*** Source material Section Begins ***

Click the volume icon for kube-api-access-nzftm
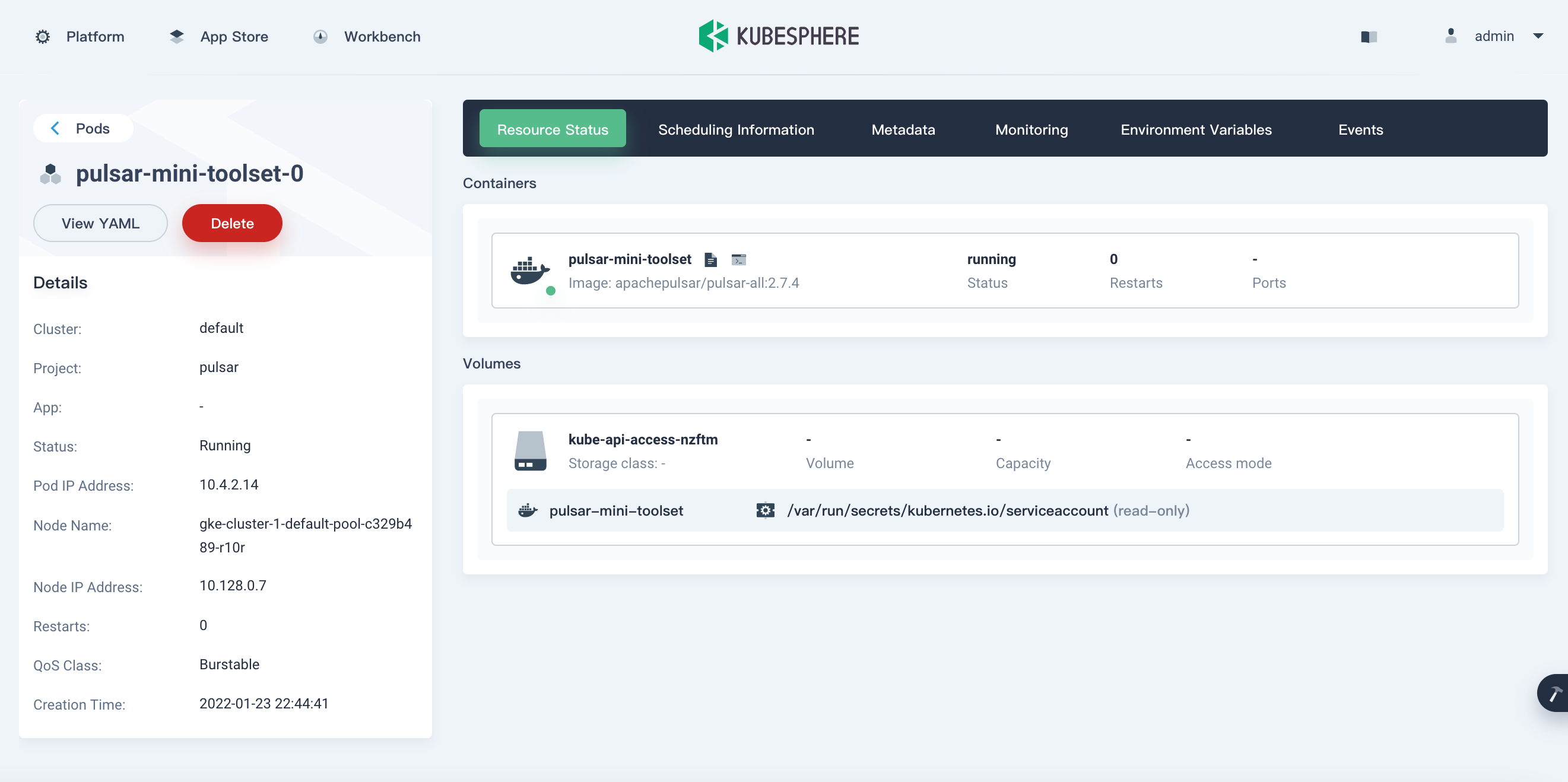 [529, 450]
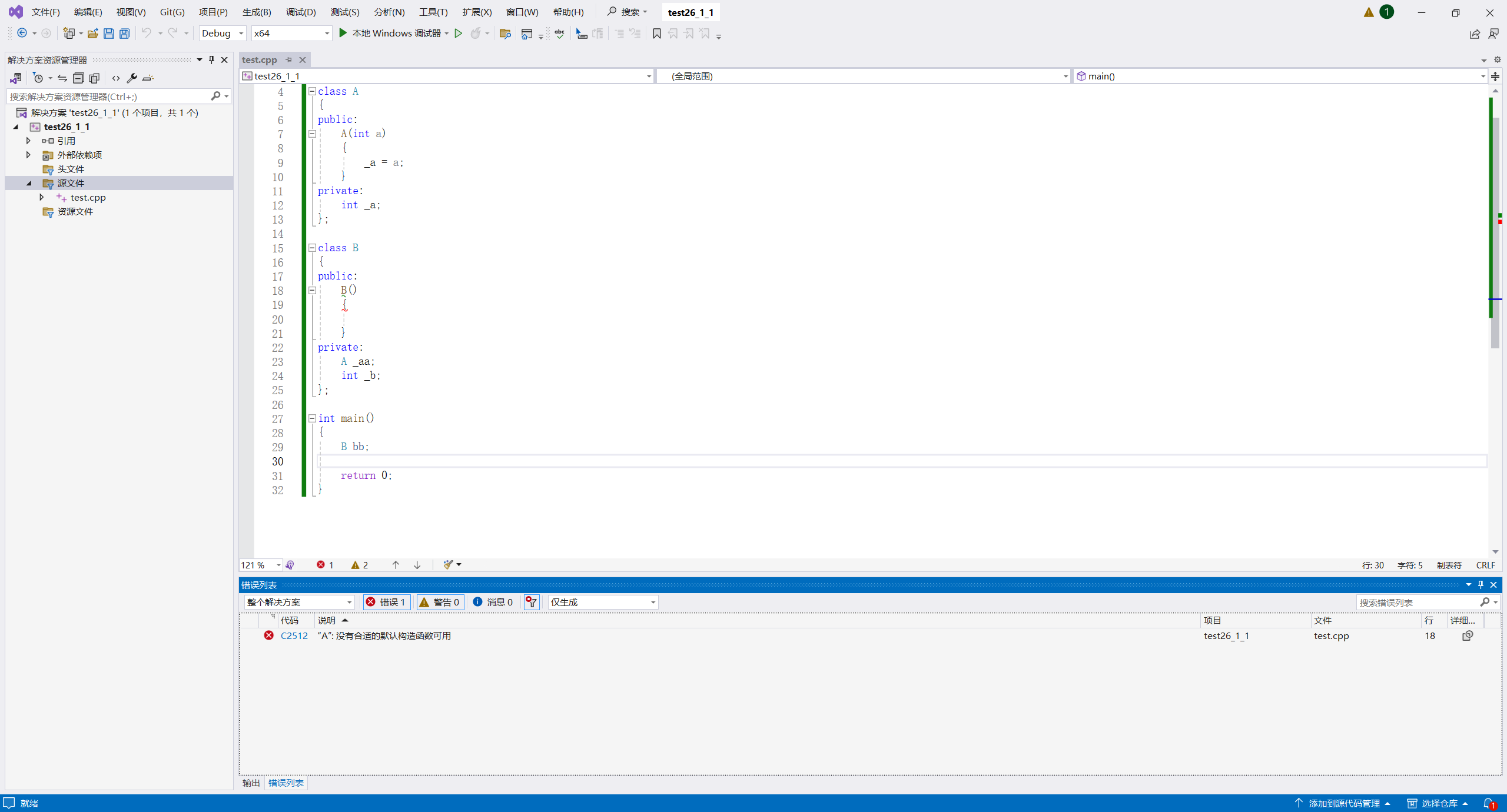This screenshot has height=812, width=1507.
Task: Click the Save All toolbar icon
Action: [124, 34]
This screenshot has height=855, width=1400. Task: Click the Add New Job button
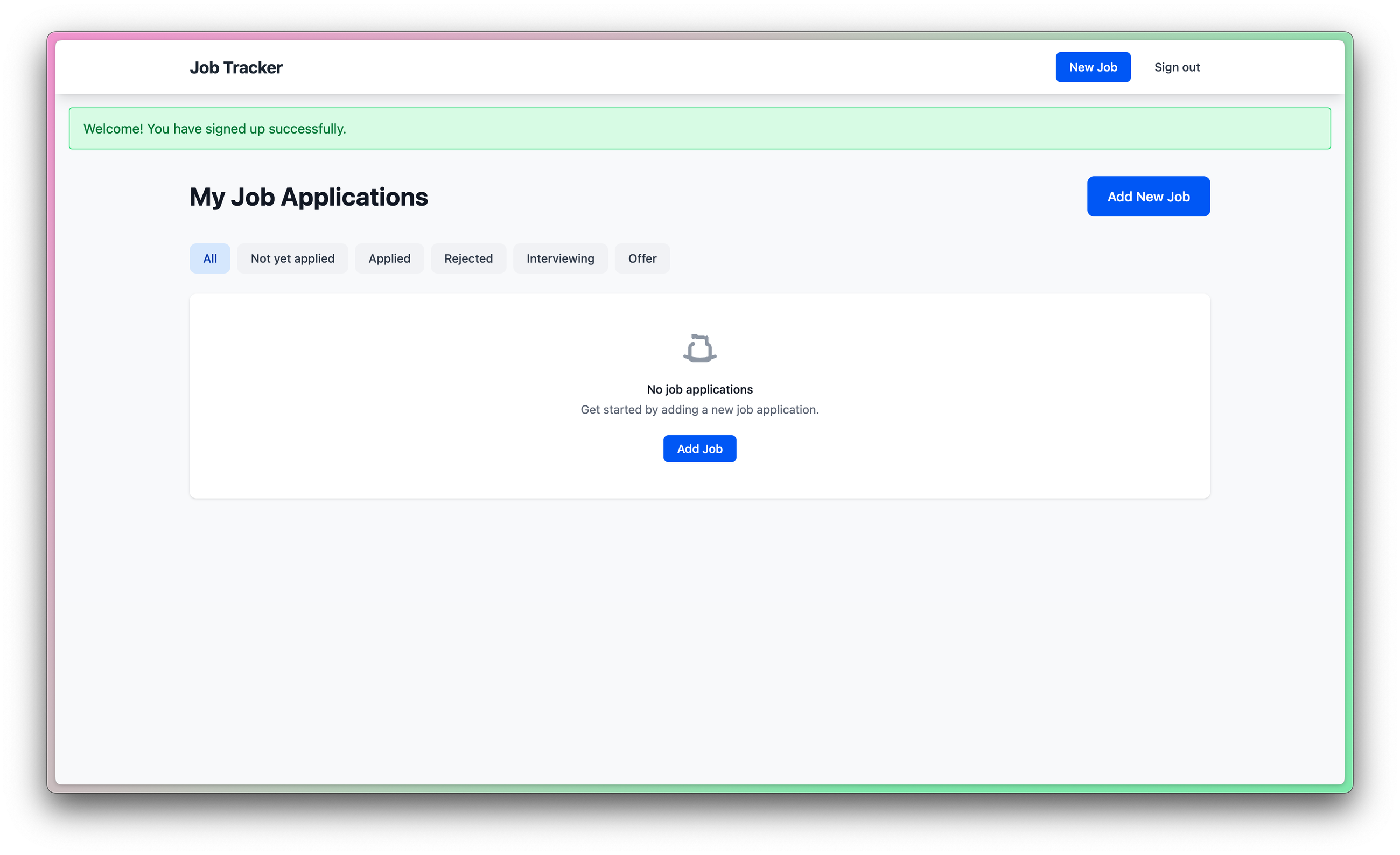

*** Source material Section Ends ***

Transcribe the data exactly, minus any images.

Exercise solution:
Click the volume icon for kube-api-access-nzftm
 [529, 450]
This screenshot has height=812, width=1507.
Task: Click the Save All toolbar icon
Action: [124, 34]
This screenshot has height=855, width=1400. Task: Click the Add New Job button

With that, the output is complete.